Work order: Determine how many lines in the listing that follows include "computer". Answer only with that number.

Dataset entries:
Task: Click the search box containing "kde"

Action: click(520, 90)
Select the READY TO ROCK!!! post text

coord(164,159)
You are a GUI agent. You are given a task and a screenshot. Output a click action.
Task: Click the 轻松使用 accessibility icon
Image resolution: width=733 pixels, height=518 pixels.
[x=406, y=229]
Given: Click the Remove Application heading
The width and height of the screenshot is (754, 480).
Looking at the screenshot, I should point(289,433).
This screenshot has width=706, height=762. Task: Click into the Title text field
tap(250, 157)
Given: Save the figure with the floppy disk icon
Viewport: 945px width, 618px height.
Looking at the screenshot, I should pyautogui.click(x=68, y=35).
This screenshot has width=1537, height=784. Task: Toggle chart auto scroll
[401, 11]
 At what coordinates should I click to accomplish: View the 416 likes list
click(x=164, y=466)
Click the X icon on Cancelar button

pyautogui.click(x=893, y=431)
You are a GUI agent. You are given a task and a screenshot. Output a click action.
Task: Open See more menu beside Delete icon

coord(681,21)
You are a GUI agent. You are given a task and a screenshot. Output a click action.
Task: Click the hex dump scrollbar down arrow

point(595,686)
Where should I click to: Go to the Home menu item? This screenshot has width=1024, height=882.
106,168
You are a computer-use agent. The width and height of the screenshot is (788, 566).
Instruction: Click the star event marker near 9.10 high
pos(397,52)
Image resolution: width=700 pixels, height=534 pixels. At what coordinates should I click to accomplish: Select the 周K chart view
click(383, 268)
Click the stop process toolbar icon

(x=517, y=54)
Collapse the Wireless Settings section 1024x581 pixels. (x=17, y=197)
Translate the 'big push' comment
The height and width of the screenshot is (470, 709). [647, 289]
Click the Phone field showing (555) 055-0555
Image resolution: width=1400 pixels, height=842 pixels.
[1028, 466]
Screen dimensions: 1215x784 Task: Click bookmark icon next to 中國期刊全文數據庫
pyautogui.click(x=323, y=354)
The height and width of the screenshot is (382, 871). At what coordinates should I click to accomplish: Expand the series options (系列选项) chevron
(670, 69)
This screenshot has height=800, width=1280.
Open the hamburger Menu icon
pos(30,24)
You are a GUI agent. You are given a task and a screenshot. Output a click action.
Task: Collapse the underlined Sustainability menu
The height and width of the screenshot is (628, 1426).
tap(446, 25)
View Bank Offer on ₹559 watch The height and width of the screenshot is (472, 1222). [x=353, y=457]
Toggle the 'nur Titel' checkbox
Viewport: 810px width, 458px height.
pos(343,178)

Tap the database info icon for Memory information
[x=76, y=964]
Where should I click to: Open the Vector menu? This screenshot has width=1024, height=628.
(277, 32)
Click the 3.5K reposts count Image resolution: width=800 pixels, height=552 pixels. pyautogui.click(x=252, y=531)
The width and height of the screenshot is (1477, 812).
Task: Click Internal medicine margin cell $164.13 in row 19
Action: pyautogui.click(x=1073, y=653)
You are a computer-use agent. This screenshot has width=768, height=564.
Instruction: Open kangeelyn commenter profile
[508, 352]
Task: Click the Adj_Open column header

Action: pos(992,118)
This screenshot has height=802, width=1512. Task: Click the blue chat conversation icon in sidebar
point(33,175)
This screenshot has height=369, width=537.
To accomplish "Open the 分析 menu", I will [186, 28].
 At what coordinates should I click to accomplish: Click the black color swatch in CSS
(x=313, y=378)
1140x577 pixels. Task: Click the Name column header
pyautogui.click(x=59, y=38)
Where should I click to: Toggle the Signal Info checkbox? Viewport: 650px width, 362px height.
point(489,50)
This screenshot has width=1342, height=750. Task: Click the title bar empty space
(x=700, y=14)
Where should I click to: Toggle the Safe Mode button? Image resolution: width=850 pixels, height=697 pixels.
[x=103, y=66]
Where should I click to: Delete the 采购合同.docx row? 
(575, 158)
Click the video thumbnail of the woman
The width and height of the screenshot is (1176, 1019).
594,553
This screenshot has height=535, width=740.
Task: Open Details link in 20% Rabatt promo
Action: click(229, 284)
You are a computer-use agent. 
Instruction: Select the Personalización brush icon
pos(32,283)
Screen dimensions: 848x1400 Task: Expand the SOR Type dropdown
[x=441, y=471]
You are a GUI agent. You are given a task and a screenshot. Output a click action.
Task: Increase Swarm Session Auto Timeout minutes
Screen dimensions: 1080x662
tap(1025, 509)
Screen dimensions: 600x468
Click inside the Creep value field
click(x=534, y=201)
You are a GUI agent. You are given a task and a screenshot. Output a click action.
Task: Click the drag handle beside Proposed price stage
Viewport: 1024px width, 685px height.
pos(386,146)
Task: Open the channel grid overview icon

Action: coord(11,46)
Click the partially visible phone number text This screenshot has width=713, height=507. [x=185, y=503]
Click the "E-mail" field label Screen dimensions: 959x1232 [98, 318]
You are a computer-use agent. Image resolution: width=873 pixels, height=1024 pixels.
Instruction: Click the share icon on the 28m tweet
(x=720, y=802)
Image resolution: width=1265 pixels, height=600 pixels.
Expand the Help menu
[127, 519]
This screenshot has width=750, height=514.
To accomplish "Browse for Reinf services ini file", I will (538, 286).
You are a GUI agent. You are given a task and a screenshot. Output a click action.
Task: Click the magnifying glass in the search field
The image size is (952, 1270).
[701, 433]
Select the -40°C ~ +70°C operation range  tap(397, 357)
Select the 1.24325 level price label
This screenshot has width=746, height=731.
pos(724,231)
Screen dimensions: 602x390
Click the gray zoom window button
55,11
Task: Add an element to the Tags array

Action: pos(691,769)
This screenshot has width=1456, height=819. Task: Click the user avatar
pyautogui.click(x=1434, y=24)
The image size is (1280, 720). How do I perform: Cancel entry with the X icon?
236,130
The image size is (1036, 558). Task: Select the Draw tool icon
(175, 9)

Written solution: 4